> [Information supplied]
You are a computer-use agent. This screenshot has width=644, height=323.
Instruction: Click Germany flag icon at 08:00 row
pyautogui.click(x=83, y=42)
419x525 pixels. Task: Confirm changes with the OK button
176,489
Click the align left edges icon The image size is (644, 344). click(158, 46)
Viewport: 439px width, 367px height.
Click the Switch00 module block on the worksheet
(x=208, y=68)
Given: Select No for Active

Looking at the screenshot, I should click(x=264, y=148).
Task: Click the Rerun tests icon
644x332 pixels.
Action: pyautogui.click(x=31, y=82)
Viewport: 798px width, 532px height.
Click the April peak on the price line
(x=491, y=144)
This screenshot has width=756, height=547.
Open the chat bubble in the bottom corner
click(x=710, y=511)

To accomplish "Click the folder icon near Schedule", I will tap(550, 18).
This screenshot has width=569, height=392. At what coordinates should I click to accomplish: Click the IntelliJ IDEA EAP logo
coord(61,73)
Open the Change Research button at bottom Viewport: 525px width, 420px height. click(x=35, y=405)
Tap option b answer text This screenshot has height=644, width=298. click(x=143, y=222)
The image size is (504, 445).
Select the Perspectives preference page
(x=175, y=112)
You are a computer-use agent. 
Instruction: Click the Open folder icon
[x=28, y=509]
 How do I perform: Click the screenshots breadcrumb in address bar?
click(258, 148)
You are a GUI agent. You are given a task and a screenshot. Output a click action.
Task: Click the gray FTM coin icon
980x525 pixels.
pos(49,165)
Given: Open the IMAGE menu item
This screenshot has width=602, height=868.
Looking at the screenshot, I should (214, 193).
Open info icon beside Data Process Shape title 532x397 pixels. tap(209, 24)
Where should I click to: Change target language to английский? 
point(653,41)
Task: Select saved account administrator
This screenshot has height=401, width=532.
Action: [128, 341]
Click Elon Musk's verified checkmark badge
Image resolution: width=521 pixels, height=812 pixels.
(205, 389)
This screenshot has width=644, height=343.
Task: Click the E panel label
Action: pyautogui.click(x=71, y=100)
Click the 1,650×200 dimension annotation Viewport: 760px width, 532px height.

> [What to work on]
Retype the listing in full, keeping every word as it appears.

> [Answer to the problem]
You are a computer-use agent. This screenshot has width=644, height=323.
Instruction: Click Germany flag icon at 08:00 row
pyautogui.click(x=83, y=42)
419x525 pixels. Task: Confirm changes with the OK button
176,489
Click the align left edges icon The image size is (644, 344). click(158, 46)
Viewport: 439px width, 367px height.
Click the Switch00 module block on the worksheet
(x=208, y=68)
Given: Select No for Active

Looking at the screenshot, I should click(x=264, y=148).
Task: Click the Rerun tests icon
644x332 pixels.
Action: pyautogui.click(x=31, y=82)
Viewport: 798px width, 532px height.
Click the April peak on the price line
(x=491, y=144)
This screenshot has width=756, height=547.
Open the chat bubble in the bottom corner
click(x=710, y=511)

To accomplish "Click the folder icon near Schedule", I will tap(550, 18).
This screenshot has width=569, height=392. At what coordinates should I click to accomplish: Click the IntelliJ IDEA EAP logo
coord(61,73)
Open the Change Research button at bottom Viewport: 525px width, 420px height. click(x=35, y=405)
Tap option b answer text This screenshot has height=644, width=298. click(x=143, y=222)
The image size is (504, 445).
Select the Perspectives preference page
(x=175, y=112)
You are a computer-use agent. 
Instruction: Click the Open folder icon
[x=28, y=509]
 How do I perform: Click the screenshots breadcrumb in address bar?
click(258, 148)
You are a GUI agent. You are given a task and a screenshot. Output a click action.
Task: Click the gray FTM coin icon
980x525 pixels.
pos(49,165)
Given: Open the IMAGE menu item
This screenshot has width=602, height=868.
Looking at the screenshot, I should (214, 193).
Open info icon beside Data Process Shape title 532x397 pixels. tap(209, 24)
Where should I click to: Change target language to английский? 
point(653,41)
Task: Select saved account administrator
This screenshot has height=401, width=532.
Action: [128, 341]
Click Elon Musk's verified checkmark badge
Image resolution: width=521 pixels, height=812 pixels.
(205, 389)
This screenshot has width=644, height=343.
Task: Click the E panel label
Action: pyautogui.click(x=71, y=100)
Click the 1,650×200 dimension annotation Viewport: 760px width, 532px height.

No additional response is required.